IMG_5808.JPG今朝はちょっと季節を先取りして、イギリスのクリスマスイブの様子についてお話しようと思います。みなさんご存知だとは思いますが、ヨーロッパの西の端に位置するイギリスは、キリスト教の島国です。ですからクリスマスはとても大切な日、ということになります。

そのクリスマスの前日を、日本と同様にクリスマスイブといいます、もっとも日本ではこの日を聖夜と呼んだり、ケーキや美味しいごちそうを食べたり、プレゼントをサンタクロースからもらえたりする日、ということになっています。では、イギリスではどうかというと、あくまでもクリスマスの前日であり、昼間はごく普通の日、ということになります。もっとも、学校はすでに冬休みであるクリスマス休暇に入っており、子どもたちは長い休みを満喫中ですが、大人たちは、普段通り働いています。ただしそうはいっても、そこはやはりクリスマスイブ、ほとんどの人が午前中で仕事を切り上げ、その後は家族の元へ、あるいは実家へと帰っていきます。ただし、この日の夕食は残念ながらクリスマスディナー、というわけではありません。
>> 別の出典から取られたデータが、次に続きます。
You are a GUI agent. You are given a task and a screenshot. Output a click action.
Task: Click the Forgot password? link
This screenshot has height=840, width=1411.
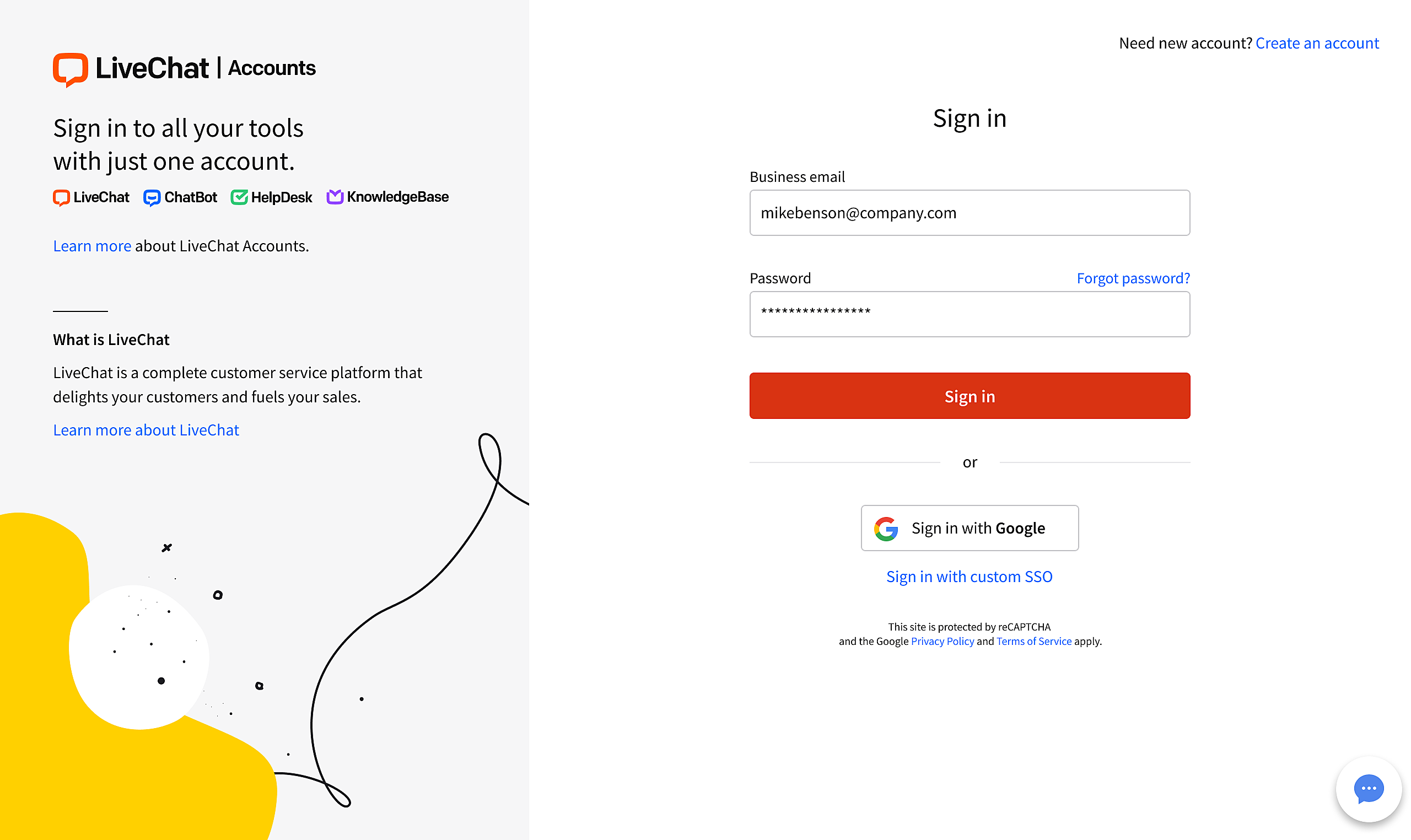pos(1132,278)
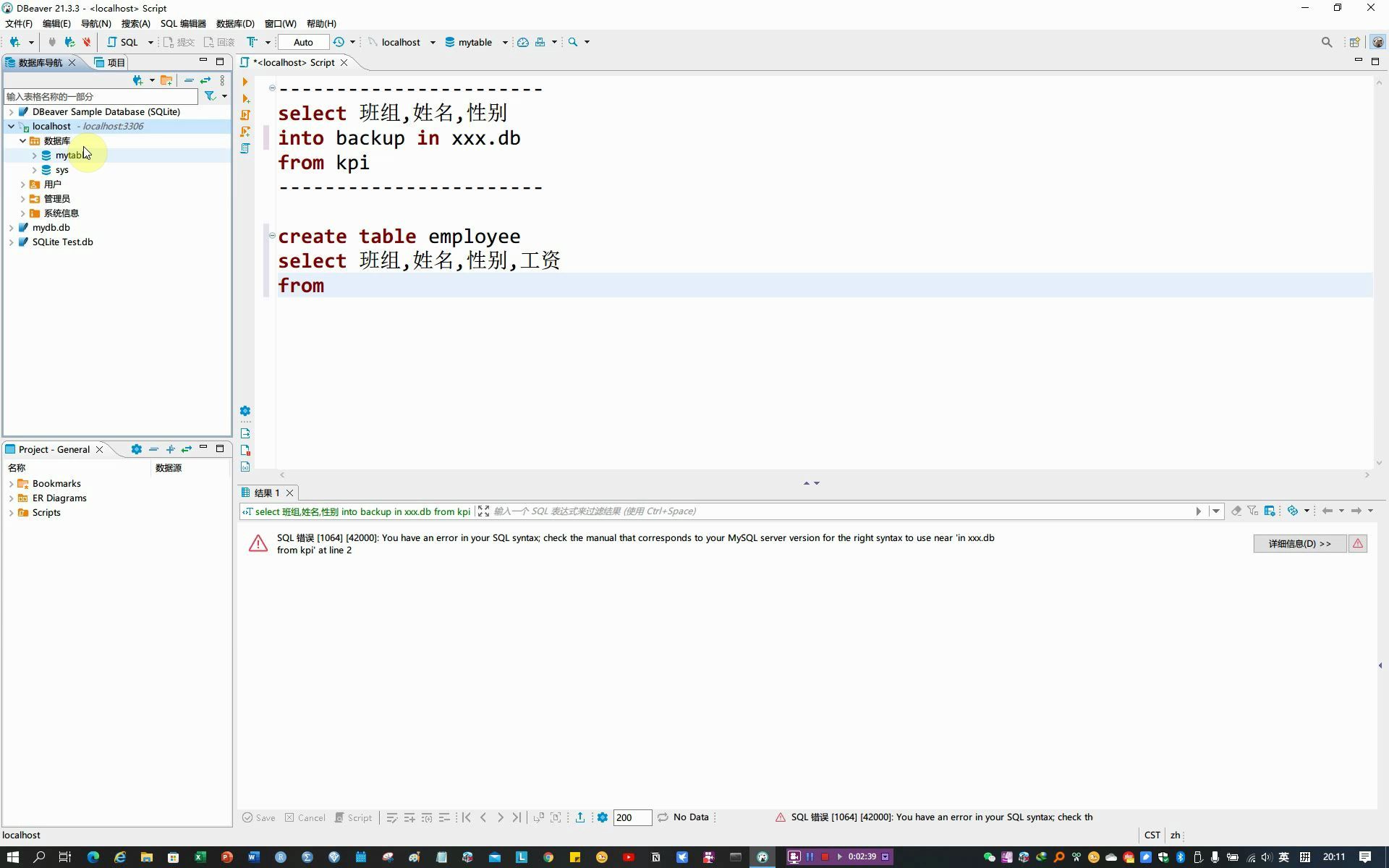This screenshot has width=1389, height=868.
Task: Expand the 数据库 node in navigator
Action: point(22,140)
いつもの家庭料理を、久しぶりに全員が揃った家族と一緒にいただくのです。やがて真夜中の12時少し前になると、近くの教会の鐘が鳴り、家族揃ってクリスマスの深夜ミサへと出掛けて行きます。教会の中はすでに多くの人で賑わっており、久し振りに再会した友人や、ご近所さんたちの社交場となっています。外は真冬の凍てつくような寒さの中、聖堂の中も決して暖かくはなく、参列者はオーバーやコートなどを着て白い息をはきながら、深夜ミサが厳粛に執り行われます。聖歌はもちろん、Silent Night. (静けき真夜中)、Nowel.(まきびと羊を)、 Oh,come to the joyful. (来たれ友よ)、Joy to the world.(諸人こぞりて)など、日本でもよく知られている曲目が並びます。
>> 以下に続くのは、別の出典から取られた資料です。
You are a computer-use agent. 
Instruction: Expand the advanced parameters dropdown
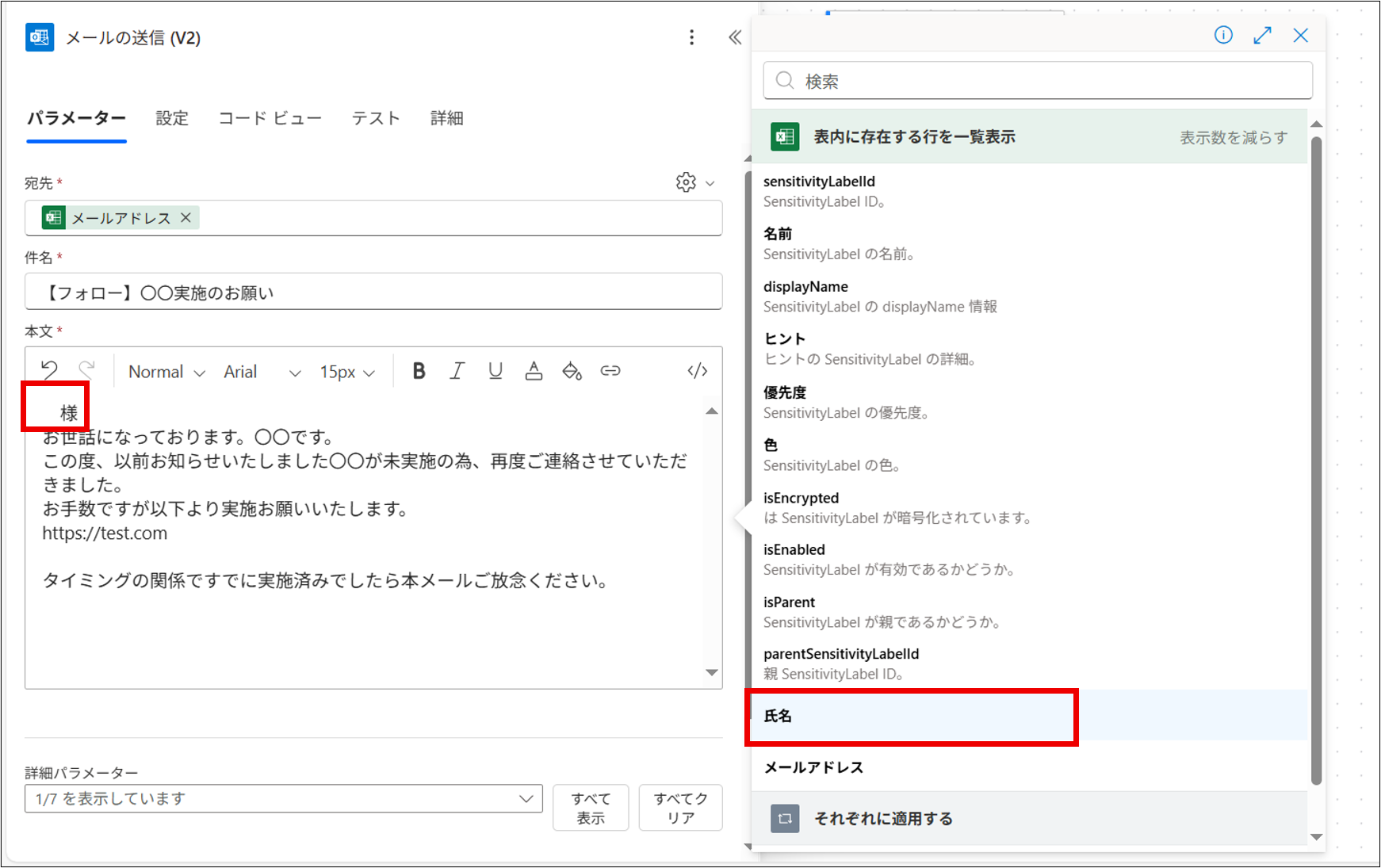point(283,798)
ミサの最中、司式をする神父さんやシスターたちは、なんとなく嬉しそうな顔をしています。それというのも、この深夜ミサの後、神父さんたちにもささやかなお祝いが待っているからです。中には、ミサの後、そのまま実家に帰って、家族と一緒にクリスマス休暇を過ごされる神父さんやシスターたちもいます。やがてミサが終わり教会から自宅に戻ると、先ずはテレビのスイッチを入れます。いわばイギリスのNHKとでもいうべきBBC放送では、ちょうどクリスマスの特別番組を放映中で、全国各地から生中継をしています。日本の大晦日に放映される、「ゆく年くる年」と同じようなものです。テレビを観ながら、家族そろって挨拶を交わしながら乾杯。「メリークリスマス、ハッピークリスマス」。イギリスにおいては、保護者の元では16歳になると飲酒が許されるのですが、この日ばかりは、もっと小さい子どもたちも少々お酒を飲むことが許されます。そして、簡単な夜食をみんなでいただきながら楽しいおしゃべりのひと時を過ごした後、子どもたちはベッドの中へ入り、サンタさんに最後のお願いをするのです。やがて子どもたちが寝静まってから、それぞれの家庭にサンタクロースが現れ、いよいよ待ちに待ったクリスマスデイ本番の朝を迎えます。この日の朝は、多くの家庭から子どもたちの大きな歓声が聞こえてきます。イギリスでは、クリスマスデイ当日は国中のありとあらゆるものがすべてお休みとなります。バスや地下鉄などもすべて止まってしまいます。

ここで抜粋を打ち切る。